One only has to look at the 2018 Emmy Awards to recognize Netflix’s rapid ascension and its importance to the film and TV industries, including those people working in the VFX domain. HBO previously garnered 23 Emmys for 16 years straight, but this past year Netflix achieved a significant milestone by earning 23 Emmys – the same as HBO.

 

The Emmys also reflected Netflix’s growing excellence in VFX. In the Outstanding Special Video Effects category, Netflix took three of the nominations, with Altered Carbon (“Out of the Past”), Lost in Space (“Danger, Will Robinson”) and Stranger Things (“Chapter Nine: The Gate”). (HBO’s Westworld and Game of Thrones were also nominated, with the latter triumphing).
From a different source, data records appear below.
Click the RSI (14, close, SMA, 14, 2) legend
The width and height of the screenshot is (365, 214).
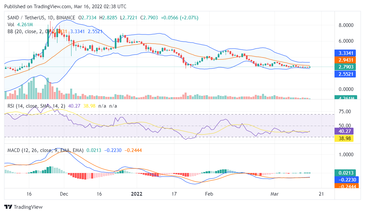coord(36,106)
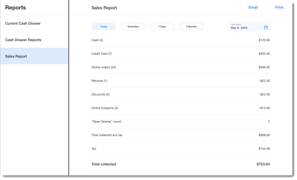Click the Online orders (22) row
The image size is (297, 180).
180,67
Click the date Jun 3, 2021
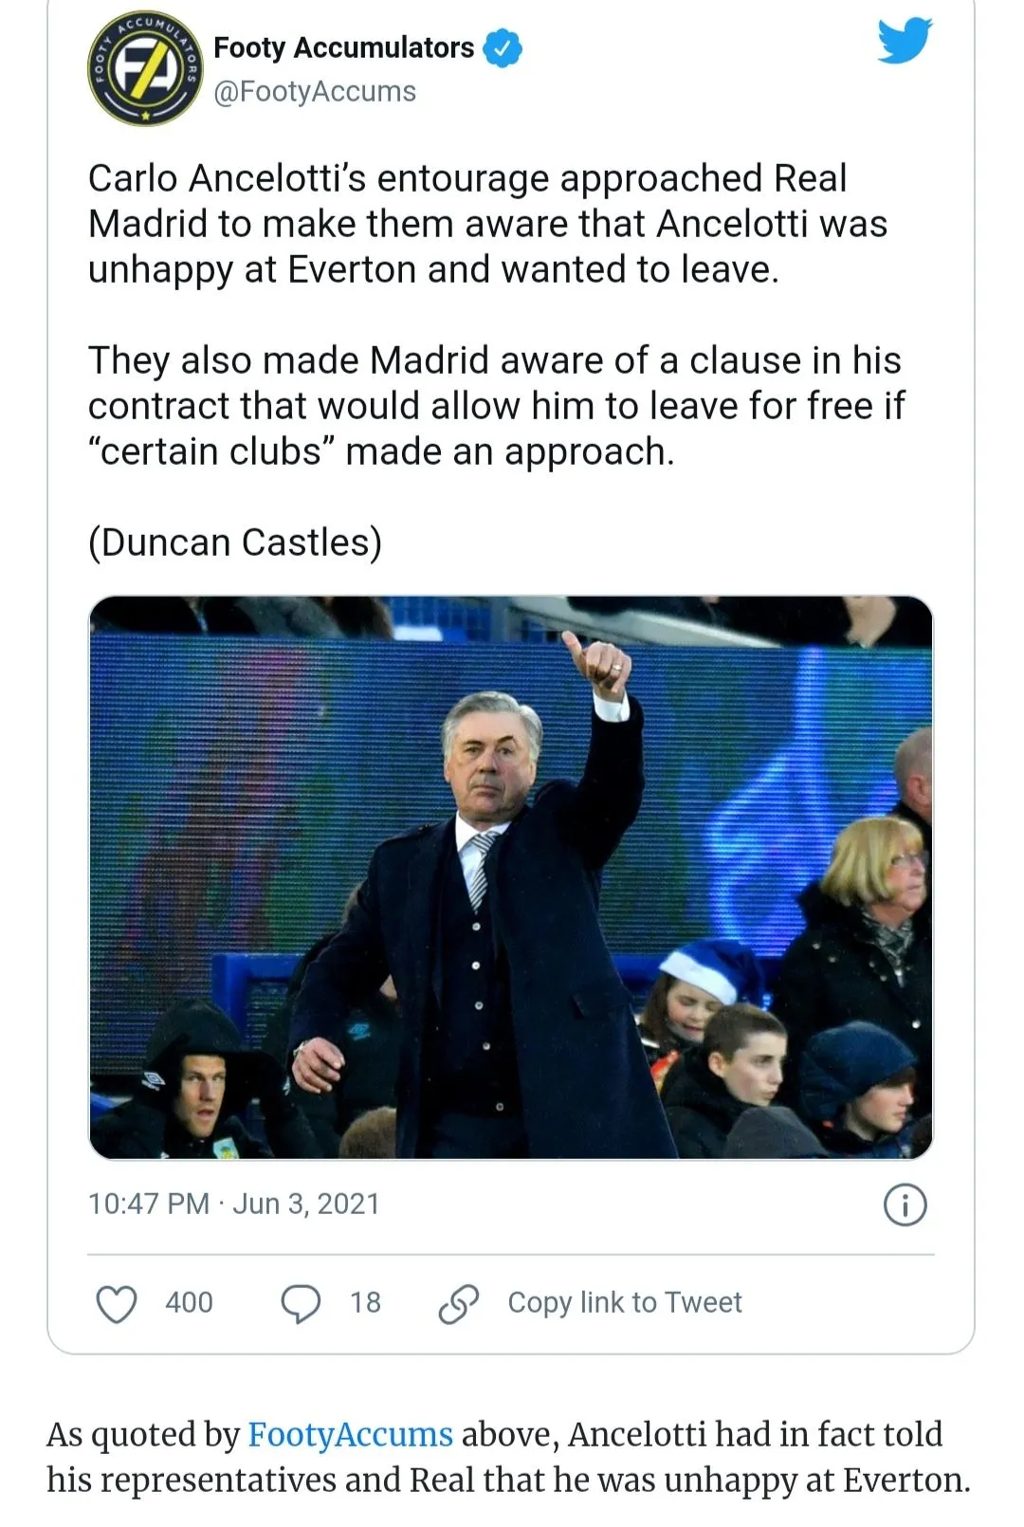The image size is (1024, 1527). tap(305, 1204)
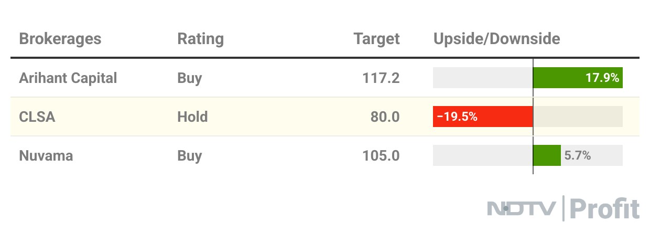Click Nuvama's Buy rating
The height and width of the screenshot is (232, 650).
(x=189, y=155)
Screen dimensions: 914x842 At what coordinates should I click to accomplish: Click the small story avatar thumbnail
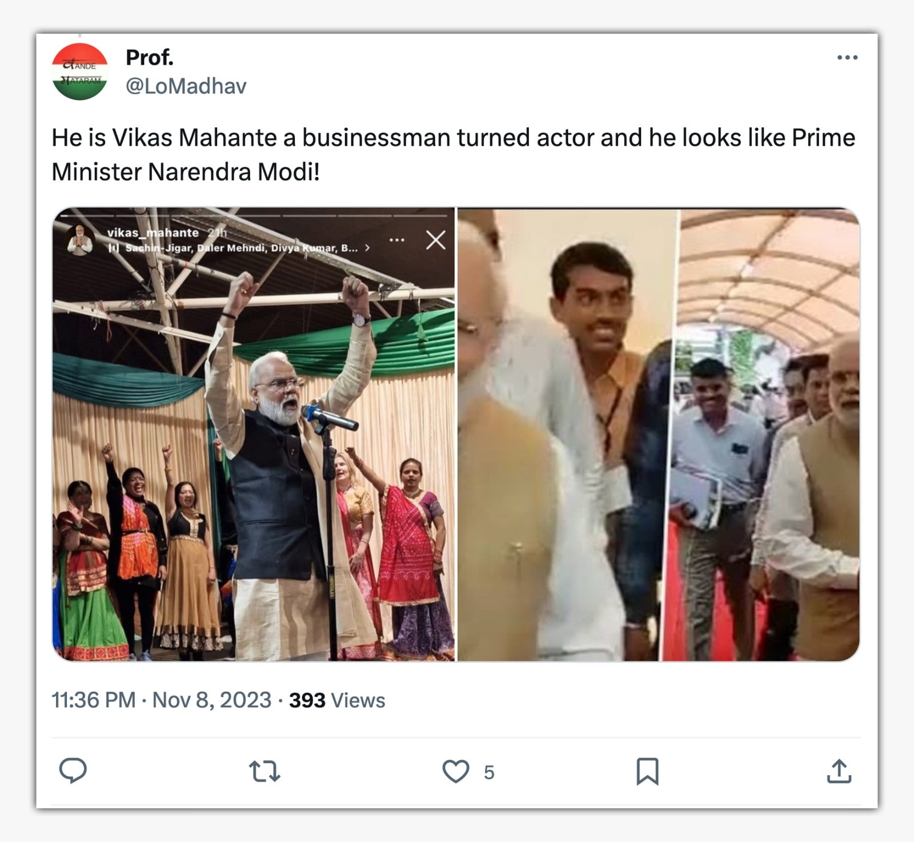(x=80, y=240)
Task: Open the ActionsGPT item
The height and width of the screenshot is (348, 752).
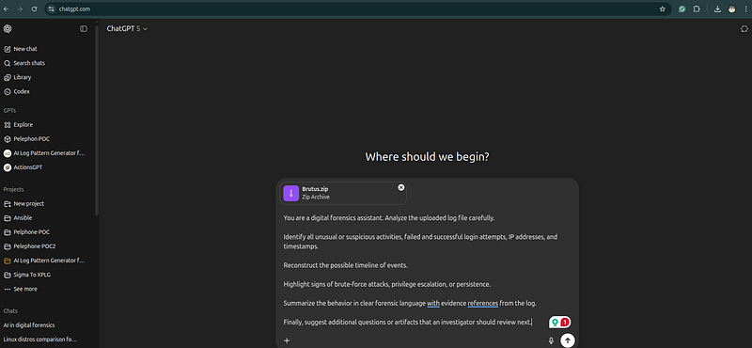Action: click(22, 167)
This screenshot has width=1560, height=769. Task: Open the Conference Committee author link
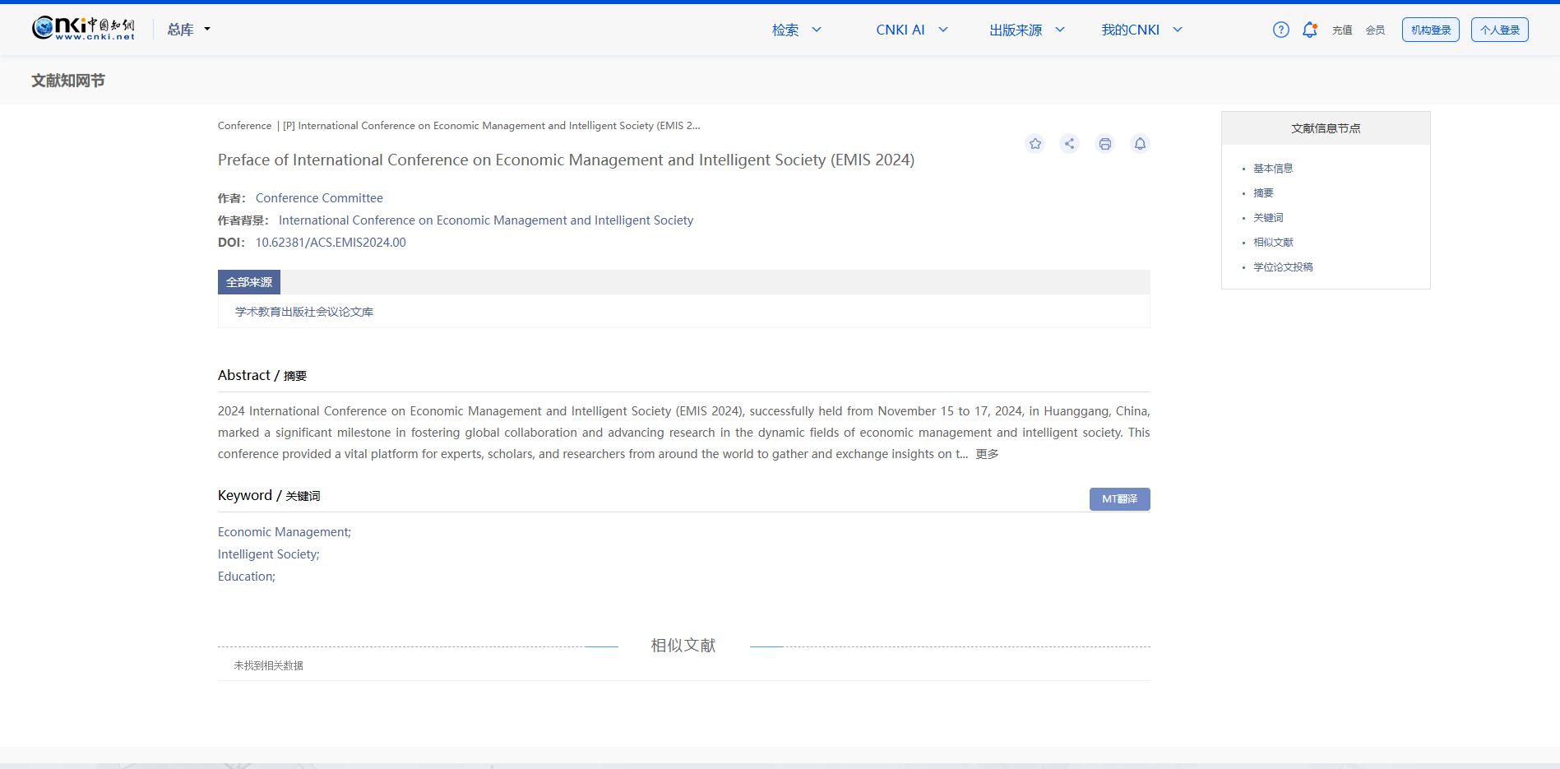(319, 198)
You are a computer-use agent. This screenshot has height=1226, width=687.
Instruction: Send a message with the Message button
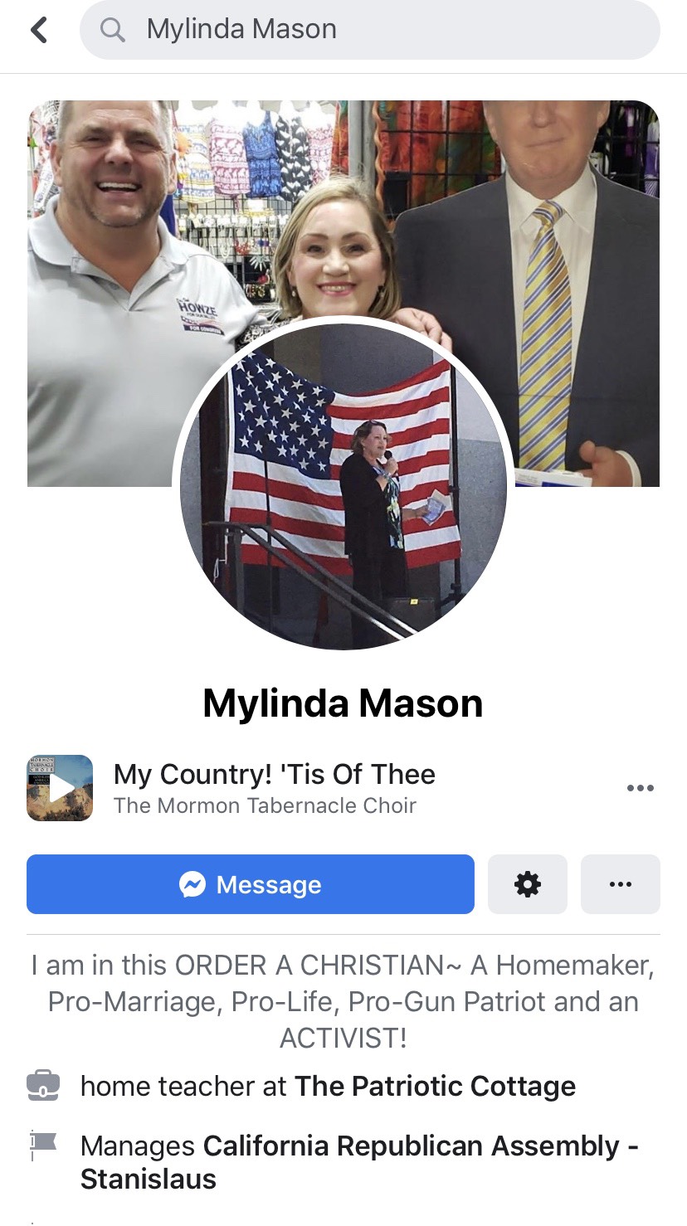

The  three shows illustrate how Netflix has been applying upper-tier VFX to its series, creating what Milk VFX CEO Will Cohen refers to as “feature television” and others term “cinematic TV.”

 

For Lost in Space, for example, more than 20 vendors from four continents contributed to the high-end VFX, according to Jabbar Raisani, Visual Effects Supervisor for the show’s 2018 first season. Altered Carbon and Stranger Things also had extensive teams of VFX houses working on their impressive effects. Black Mirror is another Netflix original with impressive VFX. Netflix has established itself as “among the biggest providers of visual effects work today,” comments Aymeric Perceval, Mill Film VFX Supervisor.